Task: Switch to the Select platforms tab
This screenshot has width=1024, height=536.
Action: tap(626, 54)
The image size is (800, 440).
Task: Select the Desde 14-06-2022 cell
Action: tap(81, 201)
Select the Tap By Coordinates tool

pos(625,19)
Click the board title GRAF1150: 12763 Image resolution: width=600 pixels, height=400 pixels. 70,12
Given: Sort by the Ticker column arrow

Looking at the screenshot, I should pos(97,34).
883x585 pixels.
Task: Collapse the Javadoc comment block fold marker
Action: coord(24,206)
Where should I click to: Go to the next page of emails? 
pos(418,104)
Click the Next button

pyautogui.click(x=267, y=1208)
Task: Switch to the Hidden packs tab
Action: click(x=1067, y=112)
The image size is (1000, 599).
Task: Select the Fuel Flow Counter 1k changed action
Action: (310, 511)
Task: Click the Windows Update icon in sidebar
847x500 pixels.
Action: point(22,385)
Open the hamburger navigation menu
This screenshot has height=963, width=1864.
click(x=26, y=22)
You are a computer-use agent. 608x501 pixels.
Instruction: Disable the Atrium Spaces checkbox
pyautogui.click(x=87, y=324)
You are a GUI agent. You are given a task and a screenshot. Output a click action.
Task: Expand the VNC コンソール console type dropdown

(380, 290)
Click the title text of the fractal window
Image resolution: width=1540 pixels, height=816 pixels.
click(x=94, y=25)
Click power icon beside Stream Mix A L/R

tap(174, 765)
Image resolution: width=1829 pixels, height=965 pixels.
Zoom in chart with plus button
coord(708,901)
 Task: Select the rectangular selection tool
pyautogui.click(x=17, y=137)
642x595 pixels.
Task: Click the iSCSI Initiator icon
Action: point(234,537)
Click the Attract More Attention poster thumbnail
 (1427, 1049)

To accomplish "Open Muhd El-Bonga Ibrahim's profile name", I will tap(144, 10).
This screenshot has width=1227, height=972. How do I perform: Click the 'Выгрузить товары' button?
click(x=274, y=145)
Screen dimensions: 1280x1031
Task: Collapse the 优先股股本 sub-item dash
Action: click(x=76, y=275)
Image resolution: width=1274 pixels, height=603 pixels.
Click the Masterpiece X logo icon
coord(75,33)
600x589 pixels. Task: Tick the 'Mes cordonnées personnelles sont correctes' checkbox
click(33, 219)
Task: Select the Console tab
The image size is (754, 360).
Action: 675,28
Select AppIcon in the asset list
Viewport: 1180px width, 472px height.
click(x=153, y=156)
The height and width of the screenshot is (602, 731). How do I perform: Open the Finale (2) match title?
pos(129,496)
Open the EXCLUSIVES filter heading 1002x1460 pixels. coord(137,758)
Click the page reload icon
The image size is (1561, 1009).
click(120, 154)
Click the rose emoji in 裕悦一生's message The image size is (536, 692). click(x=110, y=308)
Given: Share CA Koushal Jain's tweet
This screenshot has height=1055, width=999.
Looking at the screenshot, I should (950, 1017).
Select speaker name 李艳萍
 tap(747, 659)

= = =

Say how many lines in the data hold the string "agent". No other content should accompany the number.

**Answer section**: 2